His hits per nine innings jumped an alarming 1.5 hits from ’12 to ’13 (with normal .296 BABiP) while his K/9 rate fell to 6.9. His line drive rate and fly ball rate are going up, his ground ball rate is going down.

All of this is dangerous territory and a recipe for unmitigated disaster. This is a pitcher whose skills are eroding very quickly.

As for options, of course Tyler Clippard and Drew Storen remain. Both have 40-save seasons to their credit. Clippard continues to defy logic with his repertoire of high fastballs and disappearing changeups from his awkward delivery.

Storen, on the other hand, remains a mystery.

Our Stuart Wallace took a look at Storen’s alarming rise in walk rate last week.
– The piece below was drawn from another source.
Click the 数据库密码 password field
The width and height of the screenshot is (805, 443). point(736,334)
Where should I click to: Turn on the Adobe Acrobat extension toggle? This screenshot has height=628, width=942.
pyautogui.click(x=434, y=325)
Storen was fairly horrible the first couple months of last season, due to a large number of batted balls falling in and a higher walk rate (5.95 ERA, fueled by a .355 BABiP before demotion). After his exile in Syracuse, he came back with a more streamlined, natural delivery, rather than the unusual and clumsy straight leg kick he used. He had better command, kept the ball down and was pretty much his old self.
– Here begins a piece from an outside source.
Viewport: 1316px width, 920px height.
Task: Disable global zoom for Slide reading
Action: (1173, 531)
But he’s been back to getting lit up this spring. All caveats on spring training stats, but he’s walked six in 6 2/3 innings, while giving up nine hits and six earned runs. How long a leash does he have this season?

HELP FROM THE BENCH?

Last season the Nats bench was horrific. There’s no other way to say it. .207/.264/.351. Those are pitcher’s batting numbers.

They picked up Nate McLouth as a free agent to be the primary left-handed bat on the bench. McLouth is a capable fielder at all three outfield spots, so if the Nats have an injury there they at least have an MLB-caliber replacement, something they didn’t have last season in Steve Lombardozzi.
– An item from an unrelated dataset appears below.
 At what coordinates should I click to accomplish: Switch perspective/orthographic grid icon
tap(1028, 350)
But for everyone’s fawning over the 32-year-old, let’s remember: prior to his career renaissance last season with Baltimore, McLouth had been simply waived by Pittsburgh (twice) and Atlanta.  In ’10 and ’11 with Atlanta he hit .190 and .228 with 10 homers combined. His first 34 games with Pittsburgh in ’12 were no better: .140/.210/.175, leading to his release. He’s never hit higher than .276 and is a career .250/.334/.418 hitter. He’s a capable backup, not more.

The other outfielder is Scott Hairston. Hairston is the right-handed hitting Yin to McLouth’s Yang. At least, that’s how it’s supposed to work on paper. But Hairston’s overall numbers last year (.191/.237/.414) and age (34) – not to mention his paltry .214/.259/.484 against LHPs, who he’s supposed to “mash” — signal the end is rapidly approaching for the once versatile and useful player.

It’s true, all 10 of Hairston’s homers last season came against lefties, but as his slash line indicates, it was literally all or nothing for Hairston. 10 of his 27 hits in 140 plate appearances against LHPs were home runs. Against righties? .097/.147/.276. Can this actually be the Nats primary right-handed bat off the bench? With a walk rate of 5 percent and contact rate of 72 percent, this a guy whose skills aren’t declining, they’ve just about evaporated.

Danny Espinosa “won” a utility job in spring training after hitting .226/.305/.415 in 59 plate appearances. Where to start with Espinosa?

The rotator cuff tear in 2012 that he never had surgically repaired? The broken wrist that he sustained in April only to be revealed/properly diagnosed in late May which allowed him to “hit” .158/.193/.272 in 167 PAs? The months of ineptitude in Triple-A (.216/.280/.286 in 75 games) after taking just two weeks off to let the wrist calm down?

Espinosa’s career is at a crossroads as his performance has fallen completely off the table as his injuries continued to mount. If Espinosa can return healthy — and that’s not a given — he can provide 20 homer power and speed with Gold Glove caliber defense. After spring training, and the waiver-wire pick-up of Kevin Frandsen, we’re still waiting to see him prove his health.

Frandsen can play all over the diamond and outfield, and he’s proven adept at pinch-hitting (which is a highly volatile “skill”), but he has no power and doesn’t run. He is the very definition of journeyman utility player.